-- Given records follows --
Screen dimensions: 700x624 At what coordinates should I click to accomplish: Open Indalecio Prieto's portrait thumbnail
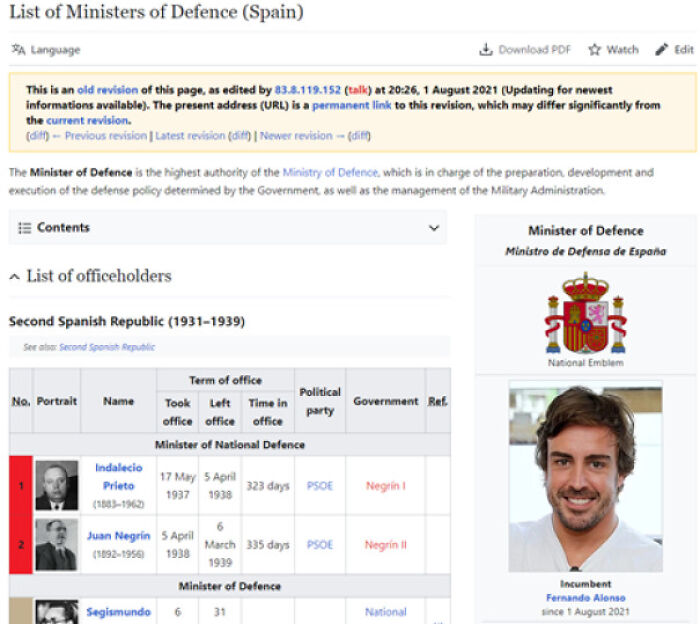pos(56,486)
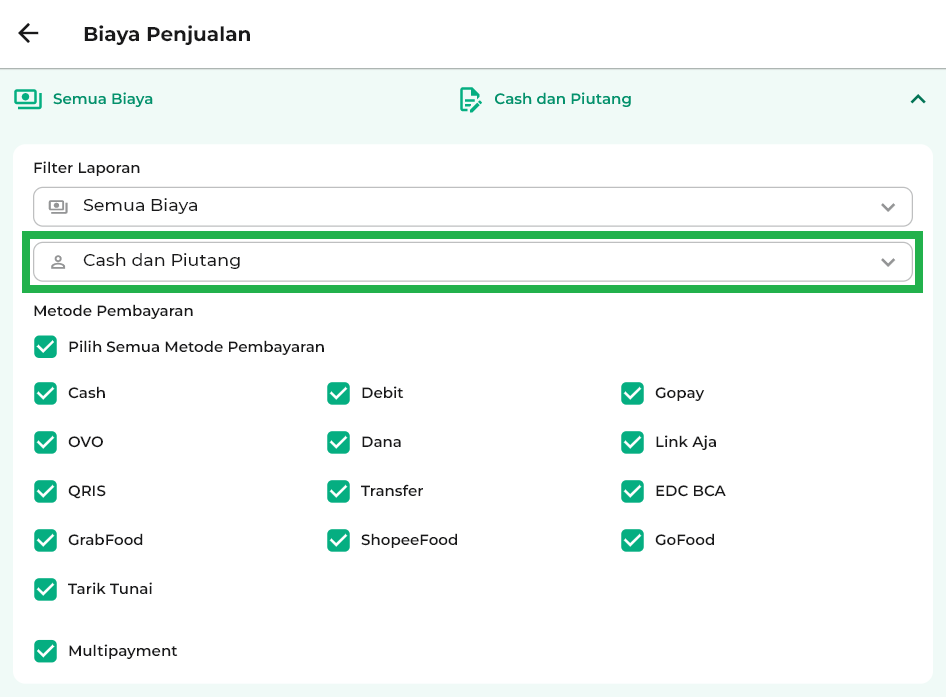Click the person icon inside Cash dan Piutang dropdown

tap(58, 261)
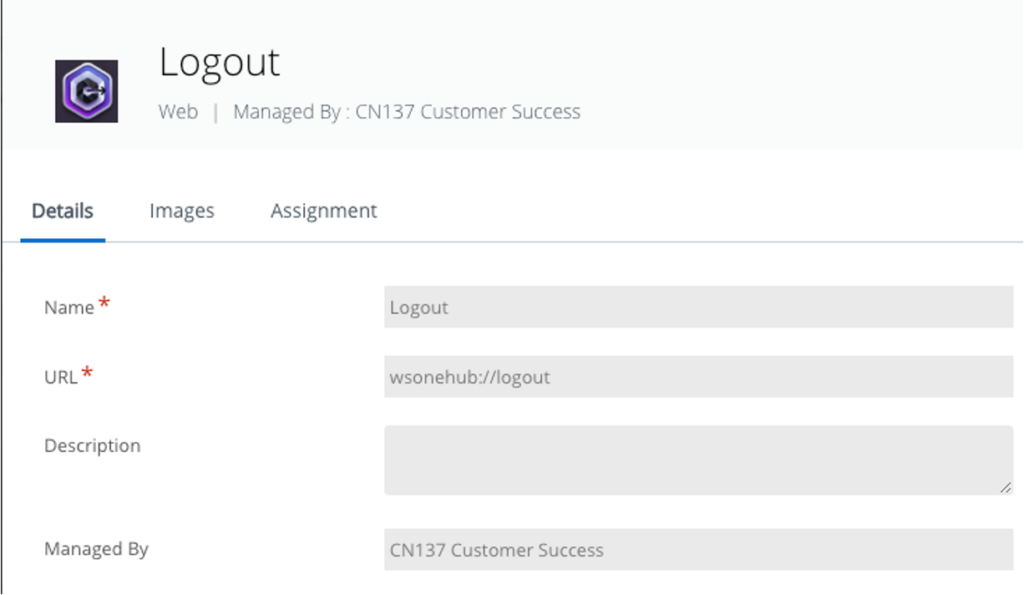
Task: Click the Name field label
Action: click(x=69, y=308)
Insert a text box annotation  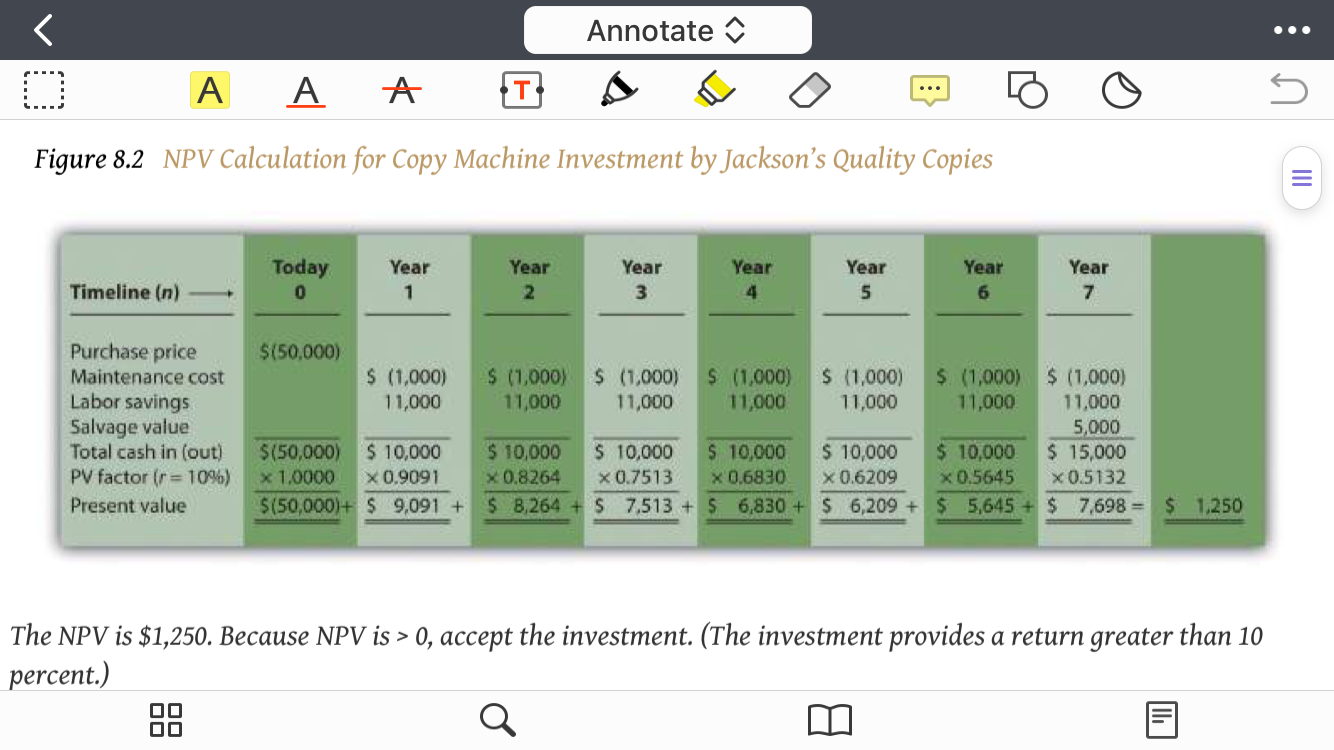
-- Given records concluded --
*Action item*
A faithful reproduction of every entry, with no pictures, is the expected answer.

*Problem solution*
Screen dimensions: 700x624 At what coordinates should I click to accomplish: Open Indalecio Prieto's portrait thumbnail
pos(56,486)
Click the person icon inside Cash dan Piutang dropdown

tap(58, 261)
Task: Click the Name field label
Action: click(x=69, y=308)
Insert a text box annotation  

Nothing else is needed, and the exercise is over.